### [Activity list]
1. Copy the passage of the bear hunting text between "He was the largest" and "the best shape.", inclusive, and change "keepsake" to "souvenir" in it.
2. State whether each statement agrees with the bear hunting text, answering yes or no and quoting the words that decide it: (a) The narrator hunted the bear with a compound bow. (b) The best claws are on the front paws. (c) The writer has made jewelry from claws and teeth for 50 years.
3. Continue the bear hunting text from its last sentence.

### [Text]
[Start of Attachment]

By Tom & Mary High of Rocky Mountain Scrimshaw
There was a gentle rain falling that turned the April spring mountains into a fresh silent evening. I sat with my recurve bow six feet high on the limb of a pine tree, patiently waiting for the bear that had been feeding on my month-old donuts and pastries from the Spud Nut Bakery. He appeared silently as a ghost from my right side, walking and then spotting me as he hit my scent trail. He then followed the scent up the limb and stood sniffing looking up not a foot away from my feet. He decided there was no danger and dropped to the ground to enjoy the donuts that were left at the bait pile. He was a beautiful red bear, his coat glistening from the rain drops. Soon the hair on my neck settled down and I came to full draw. The wood shaft disappeared behind his shoulder and with a loud bawl he was gone!
He was the largest Colorado bear I had taken during Colorado Spring bear hunting season, back when we could legally bait bears. Every time I look back at the claw necklace I made my wife, I remember what a great hunt that had been and how my heart pounded as that bruin looked up at me in that tree stand.
We often get questions asking what can be done with the claws and canines from a trophy taken and how to properly take care of them so they will last for many years. There are a few steps needed to properly remove the claw and care for them. When done right, you will have a beautiful keepsake to wear, and remember from that exciting hunt. If taken care of these mementos can last a lifetime. I’ve spent the last 50 years making jewelry from claws and teeth.
Remember, the choice claws are on the front two paws. They are the longest and usually in the best shape.
1. To remove the claw, cut the hide on each side of the claw and cut ABOVE the toe pad. This can be done with tin snips.

[End of Attachment]

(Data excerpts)

[Start of Attachment]

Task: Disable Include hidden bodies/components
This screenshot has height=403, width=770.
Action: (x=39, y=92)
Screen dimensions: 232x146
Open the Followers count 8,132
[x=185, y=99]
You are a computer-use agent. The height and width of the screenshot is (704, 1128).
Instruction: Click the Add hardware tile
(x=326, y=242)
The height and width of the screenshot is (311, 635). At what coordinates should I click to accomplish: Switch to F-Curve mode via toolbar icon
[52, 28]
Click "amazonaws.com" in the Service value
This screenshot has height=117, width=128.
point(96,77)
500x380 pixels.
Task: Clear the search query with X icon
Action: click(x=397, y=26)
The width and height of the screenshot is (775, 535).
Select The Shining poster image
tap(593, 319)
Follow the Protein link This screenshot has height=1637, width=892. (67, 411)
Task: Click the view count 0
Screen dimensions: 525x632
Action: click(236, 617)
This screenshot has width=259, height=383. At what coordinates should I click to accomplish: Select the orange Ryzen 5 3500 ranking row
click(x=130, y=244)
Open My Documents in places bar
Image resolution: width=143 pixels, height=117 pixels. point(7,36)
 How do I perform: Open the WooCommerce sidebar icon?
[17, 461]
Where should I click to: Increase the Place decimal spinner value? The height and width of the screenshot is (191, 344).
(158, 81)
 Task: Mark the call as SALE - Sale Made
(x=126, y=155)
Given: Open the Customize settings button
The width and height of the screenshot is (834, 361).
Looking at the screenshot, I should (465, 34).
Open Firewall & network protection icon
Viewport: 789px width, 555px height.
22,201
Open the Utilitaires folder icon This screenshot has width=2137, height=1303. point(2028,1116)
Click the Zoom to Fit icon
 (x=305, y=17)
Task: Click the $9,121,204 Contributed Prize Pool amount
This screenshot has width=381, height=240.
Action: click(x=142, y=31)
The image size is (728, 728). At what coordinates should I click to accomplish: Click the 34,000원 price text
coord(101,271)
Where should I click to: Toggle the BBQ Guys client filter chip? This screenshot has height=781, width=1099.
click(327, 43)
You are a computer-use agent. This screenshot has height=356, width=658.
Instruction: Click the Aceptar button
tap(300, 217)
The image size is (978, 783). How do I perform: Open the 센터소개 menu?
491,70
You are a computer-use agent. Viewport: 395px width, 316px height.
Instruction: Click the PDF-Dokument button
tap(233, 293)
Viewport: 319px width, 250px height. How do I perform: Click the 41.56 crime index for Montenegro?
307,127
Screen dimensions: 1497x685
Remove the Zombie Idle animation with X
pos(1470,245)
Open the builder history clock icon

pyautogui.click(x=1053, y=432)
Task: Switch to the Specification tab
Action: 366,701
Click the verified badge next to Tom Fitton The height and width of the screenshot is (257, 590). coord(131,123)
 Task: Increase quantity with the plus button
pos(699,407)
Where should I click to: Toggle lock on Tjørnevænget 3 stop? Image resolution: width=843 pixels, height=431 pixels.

[End of Attachment]

### [Answers]
1.
He was the largest Colorado bear I had taken during Colorado Spring bear hunting season, back when we could legally bait bears. Every time I look back at the claw necklace I made my wife, I remember what a great hunt that had been and how my heart pounded as that bruin looked up at me in that tree stand.
We often get questions asking what can be done with the claws and canines from a trophy taken and how to properly take care of them so they will last for many years. There are a few steps needed to properly remove the claw and care for them. When done right, you will have a beautiful souvenir to wear, and remember from that exciting hunt. If taken care of these mementos can last a lifetime. I’ve spent the last 50 years making jewelry from claws and teeth.
Remember, the choice claws are on the front two paws. They are the longest and usually in the best shape.

2.
(a) No: "I sat with my recurve bow six feet high on the limb of a pine tree"
(b) Yes: "the choice claws are on the front two paws"
(c) Yes: "I’ve spent the last 50 years making jewelry from claws and teeth."

3.
2. Dry them out by keeping them in a container of salt for a week or two (this same process can be applied to claws that were frozen~ you want them to thaw and dry out.)
3. If you cut the claws on top of the toe pad you will lose 1-1 ½” of length from your claw. We prefer to clean and remove the hair for our customers.
4. Do not boil! Boiling claws will remove them from their core and crack and damage them.
Remember your taxidermists can remove and replace the front claws with replicas before the tanning process and you will not only have a great mount, but a nice piece of jewelry for keepsake.
For future care of a claw pendant, do not wear it in any water (shower, swimming, etc.). Do not leave in direct sunlight (on a dresser or hanging from your car mirror or on the dash.) Claws are a natural product, not much different that the material of a human fingernail, and water and sunlight can damage them.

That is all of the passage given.